Robert Heinamann in "Kosman on Activity and Change" attacks the thesis of the well-known paper of L.A. Kosman in which it is argued that the potentiality actualized in change is destroyed or "consumed" at the end of the change. The issue here is to understood the difference between change and activity as well as the change that is involved in activities. There is the further issue of how the actualization that occurs in a change is related to an activity. Heinamann discusses the relevant texts from the Physics, showing that on Kosman's interpretation Aristotle is faced with a number of insurmountable difficulties, especially regarding entities that have at the same time potentialities for opposites. The central point of Heinamann's own interpretation is that potentialities that differ in being can nevertheless be one in number. Thus, it can be said without contradiction that the potentiality to be healthy is the same as the potentiality to be ill and also that to be potentially healthy and to be potentially ill are different.
Completing the volume are three substantial discussion-reviews of recent books in ancient philosophy.
Mary Margaret McCabe reviews The Cambridge Companion to Plato edited by Richard Kraut. Charles Young examines two recent works on computer assisted dating of Plato's dialogues Gerald R. Ledger's Re-counting Plato: A Computer Analysis of Plato's Style and Leonard Brandwood's The Chronology of Plato's Dialogues. Finally, Daniel Frank discusses Miriam Galston's Politics and Excellence: The Political Philosophy of Alfarabi. The last piece may seem to fit oddly in this volume but as Frank explains, Alfarabi was an important expositor and continuator of both Platonic and Aristotelian themes. I think Young's essay deserves special mention as an exceptionally acute and clear criticism of the problems faced by the use of stylistic criteria in general in dating the dialogues of Plato. The use of the computer in this regard has not substantially altered the issue.

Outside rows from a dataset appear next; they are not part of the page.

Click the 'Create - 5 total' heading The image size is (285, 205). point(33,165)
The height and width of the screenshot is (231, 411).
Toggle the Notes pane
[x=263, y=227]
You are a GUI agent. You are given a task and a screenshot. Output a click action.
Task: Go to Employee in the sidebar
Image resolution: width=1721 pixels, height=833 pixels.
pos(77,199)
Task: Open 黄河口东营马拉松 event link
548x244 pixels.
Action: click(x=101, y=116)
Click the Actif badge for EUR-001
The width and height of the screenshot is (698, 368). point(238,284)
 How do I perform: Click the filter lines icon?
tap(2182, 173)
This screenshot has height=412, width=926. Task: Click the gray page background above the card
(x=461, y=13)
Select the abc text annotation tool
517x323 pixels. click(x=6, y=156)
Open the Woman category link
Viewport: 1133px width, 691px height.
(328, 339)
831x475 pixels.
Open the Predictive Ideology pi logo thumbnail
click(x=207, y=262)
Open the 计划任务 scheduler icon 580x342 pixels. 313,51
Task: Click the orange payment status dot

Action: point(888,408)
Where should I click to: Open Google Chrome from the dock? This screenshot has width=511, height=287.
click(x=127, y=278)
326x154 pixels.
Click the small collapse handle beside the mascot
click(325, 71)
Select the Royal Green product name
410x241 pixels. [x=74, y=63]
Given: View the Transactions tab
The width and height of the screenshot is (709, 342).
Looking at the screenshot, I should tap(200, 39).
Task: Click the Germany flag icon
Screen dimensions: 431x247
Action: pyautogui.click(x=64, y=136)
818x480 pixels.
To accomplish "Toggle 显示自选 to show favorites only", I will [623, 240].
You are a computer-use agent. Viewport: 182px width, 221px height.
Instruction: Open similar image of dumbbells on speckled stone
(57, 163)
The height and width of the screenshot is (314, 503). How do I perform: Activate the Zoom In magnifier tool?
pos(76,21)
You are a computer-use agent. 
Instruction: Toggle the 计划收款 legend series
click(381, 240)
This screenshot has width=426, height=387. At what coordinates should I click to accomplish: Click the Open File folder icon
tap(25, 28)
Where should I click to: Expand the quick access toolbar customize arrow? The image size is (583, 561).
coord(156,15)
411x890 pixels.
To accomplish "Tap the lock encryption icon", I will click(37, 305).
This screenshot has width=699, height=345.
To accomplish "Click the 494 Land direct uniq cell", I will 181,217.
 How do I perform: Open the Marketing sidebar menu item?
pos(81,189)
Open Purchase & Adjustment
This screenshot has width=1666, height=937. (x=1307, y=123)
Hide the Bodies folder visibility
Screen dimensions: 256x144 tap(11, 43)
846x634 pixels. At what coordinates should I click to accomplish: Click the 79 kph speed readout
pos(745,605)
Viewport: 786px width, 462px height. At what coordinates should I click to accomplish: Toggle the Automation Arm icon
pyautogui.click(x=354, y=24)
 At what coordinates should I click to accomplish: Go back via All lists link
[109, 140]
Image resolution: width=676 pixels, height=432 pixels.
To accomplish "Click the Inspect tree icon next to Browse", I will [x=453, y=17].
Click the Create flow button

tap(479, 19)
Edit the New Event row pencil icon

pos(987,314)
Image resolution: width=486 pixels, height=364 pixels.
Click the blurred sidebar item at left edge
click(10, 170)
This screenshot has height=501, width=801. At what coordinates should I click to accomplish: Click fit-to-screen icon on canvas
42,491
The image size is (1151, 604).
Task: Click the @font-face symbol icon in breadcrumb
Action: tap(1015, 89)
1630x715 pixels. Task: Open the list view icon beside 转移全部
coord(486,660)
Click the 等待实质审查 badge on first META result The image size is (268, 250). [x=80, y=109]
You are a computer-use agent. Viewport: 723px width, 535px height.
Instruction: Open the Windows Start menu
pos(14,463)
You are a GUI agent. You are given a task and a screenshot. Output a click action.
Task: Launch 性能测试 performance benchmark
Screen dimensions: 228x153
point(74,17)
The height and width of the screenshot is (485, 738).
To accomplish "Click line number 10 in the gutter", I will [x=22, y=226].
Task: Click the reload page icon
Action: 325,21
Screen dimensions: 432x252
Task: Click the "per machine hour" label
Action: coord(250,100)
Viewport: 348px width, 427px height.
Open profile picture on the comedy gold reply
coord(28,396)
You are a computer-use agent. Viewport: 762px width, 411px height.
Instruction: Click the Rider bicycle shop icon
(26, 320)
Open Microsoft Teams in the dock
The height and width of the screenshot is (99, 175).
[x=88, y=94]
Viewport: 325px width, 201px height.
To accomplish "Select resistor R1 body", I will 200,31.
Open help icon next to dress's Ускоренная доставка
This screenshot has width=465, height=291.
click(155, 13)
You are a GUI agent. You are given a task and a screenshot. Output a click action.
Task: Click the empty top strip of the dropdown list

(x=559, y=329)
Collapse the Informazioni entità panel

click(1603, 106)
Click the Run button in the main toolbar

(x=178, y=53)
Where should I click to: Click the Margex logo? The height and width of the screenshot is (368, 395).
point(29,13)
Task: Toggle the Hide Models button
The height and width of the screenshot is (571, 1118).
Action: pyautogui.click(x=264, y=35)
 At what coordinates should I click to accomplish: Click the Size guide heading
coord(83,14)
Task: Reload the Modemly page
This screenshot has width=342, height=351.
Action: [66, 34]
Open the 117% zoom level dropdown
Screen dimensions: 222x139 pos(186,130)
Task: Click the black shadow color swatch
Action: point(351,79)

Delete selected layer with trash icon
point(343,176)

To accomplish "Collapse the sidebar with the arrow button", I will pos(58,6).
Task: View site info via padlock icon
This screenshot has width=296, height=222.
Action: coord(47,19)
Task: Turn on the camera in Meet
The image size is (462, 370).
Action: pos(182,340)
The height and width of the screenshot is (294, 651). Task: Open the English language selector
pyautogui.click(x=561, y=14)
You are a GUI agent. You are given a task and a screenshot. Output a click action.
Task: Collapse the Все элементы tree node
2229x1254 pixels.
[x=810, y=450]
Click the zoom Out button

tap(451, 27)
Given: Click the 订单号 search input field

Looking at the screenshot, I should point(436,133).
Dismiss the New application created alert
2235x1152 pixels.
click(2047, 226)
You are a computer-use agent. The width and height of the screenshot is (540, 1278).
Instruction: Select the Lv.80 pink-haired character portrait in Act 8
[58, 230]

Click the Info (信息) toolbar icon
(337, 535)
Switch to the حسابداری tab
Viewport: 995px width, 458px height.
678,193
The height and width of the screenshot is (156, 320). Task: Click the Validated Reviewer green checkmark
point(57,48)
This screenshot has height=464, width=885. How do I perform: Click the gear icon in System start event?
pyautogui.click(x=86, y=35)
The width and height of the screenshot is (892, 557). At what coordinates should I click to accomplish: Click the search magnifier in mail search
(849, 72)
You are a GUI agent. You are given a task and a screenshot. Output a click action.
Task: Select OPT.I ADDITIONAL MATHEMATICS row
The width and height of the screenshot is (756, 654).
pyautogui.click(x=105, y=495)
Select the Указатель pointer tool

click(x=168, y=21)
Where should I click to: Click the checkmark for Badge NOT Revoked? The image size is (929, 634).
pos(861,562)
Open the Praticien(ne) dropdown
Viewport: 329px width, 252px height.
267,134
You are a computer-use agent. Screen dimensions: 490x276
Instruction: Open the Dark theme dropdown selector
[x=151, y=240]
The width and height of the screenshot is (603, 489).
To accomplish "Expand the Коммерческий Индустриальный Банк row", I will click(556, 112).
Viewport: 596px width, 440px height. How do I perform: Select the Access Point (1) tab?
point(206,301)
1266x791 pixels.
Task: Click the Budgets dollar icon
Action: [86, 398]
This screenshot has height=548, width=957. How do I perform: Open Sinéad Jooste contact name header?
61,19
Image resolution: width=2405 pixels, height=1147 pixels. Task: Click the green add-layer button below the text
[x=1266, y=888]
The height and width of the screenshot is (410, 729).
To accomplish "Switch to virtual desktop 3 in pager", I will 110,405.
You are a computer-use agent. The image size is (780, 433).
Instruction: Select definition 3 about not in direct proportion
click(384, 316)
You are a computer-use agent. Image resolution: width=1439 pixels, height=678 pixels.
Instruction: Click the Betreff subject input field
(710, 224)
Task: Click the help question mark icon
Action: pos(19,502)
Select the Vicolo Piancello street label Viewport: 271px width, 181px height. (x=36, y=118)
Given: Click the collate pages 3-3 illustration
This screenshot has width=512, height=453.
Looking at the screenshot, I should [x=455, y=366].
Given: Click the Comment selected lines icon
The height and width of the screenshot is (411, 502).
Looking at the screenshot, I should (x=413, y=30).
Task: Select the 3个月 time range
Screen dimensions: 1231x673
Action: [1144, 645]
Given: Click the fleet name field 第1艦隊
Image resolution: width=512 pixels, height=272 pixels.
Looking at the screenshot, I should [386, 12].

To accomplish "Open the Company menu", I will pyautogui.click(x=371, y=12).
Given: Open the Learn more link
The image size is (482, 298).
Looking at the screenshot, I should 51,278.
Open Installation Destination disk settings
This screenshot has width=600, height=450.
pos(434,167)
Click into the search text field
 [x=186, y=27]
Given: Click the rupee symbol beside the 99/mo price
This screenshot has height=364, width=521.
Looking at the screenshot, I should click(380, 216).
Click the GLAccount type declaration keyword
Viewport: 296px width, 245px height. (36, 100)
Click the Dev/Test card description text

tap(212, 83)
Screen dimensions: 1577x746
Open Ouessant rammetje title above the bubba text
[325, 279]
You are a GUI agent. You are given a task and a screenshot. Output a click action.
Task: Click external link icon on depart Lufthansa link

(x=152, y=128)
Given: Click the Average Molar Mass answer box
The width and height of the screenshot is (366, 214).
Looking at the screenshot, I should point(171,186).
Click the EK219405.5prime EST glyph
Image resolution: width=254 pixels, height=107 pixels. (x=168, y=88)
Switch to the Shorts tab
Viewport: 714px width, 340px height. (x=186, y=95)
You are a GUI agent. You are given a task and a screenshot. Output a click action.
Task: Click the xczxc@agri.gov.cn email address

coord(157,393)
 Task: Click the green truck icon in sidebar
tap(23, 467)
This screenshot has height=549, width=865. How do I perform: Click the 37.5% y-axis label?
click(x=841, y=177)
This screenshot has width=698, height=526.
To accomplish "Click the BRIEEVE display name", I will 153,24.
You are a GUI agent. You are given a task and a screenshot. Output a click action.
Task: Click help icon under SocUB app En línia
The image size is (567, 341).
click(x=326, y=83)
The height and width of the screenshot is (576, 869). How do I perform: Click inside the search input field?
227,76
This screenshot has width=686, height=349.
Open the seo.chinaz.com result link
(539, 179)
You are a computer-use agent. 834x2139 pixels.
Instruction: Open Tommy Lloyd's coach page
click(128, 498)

In sum, a rich variety of fare. It is unlikely that anyone in ancient philosophy will not profit from at least some of the essays here. The articles by Bett and Lycos are perhaps the most original and thought-provoking, those by Devereux and Crisp the most thoroughly and persuasively argued. It is difficult, though, to believe that many individuals will not be deterred by the steep hardcover price of this eclectic volume. Why is this series not published in paper?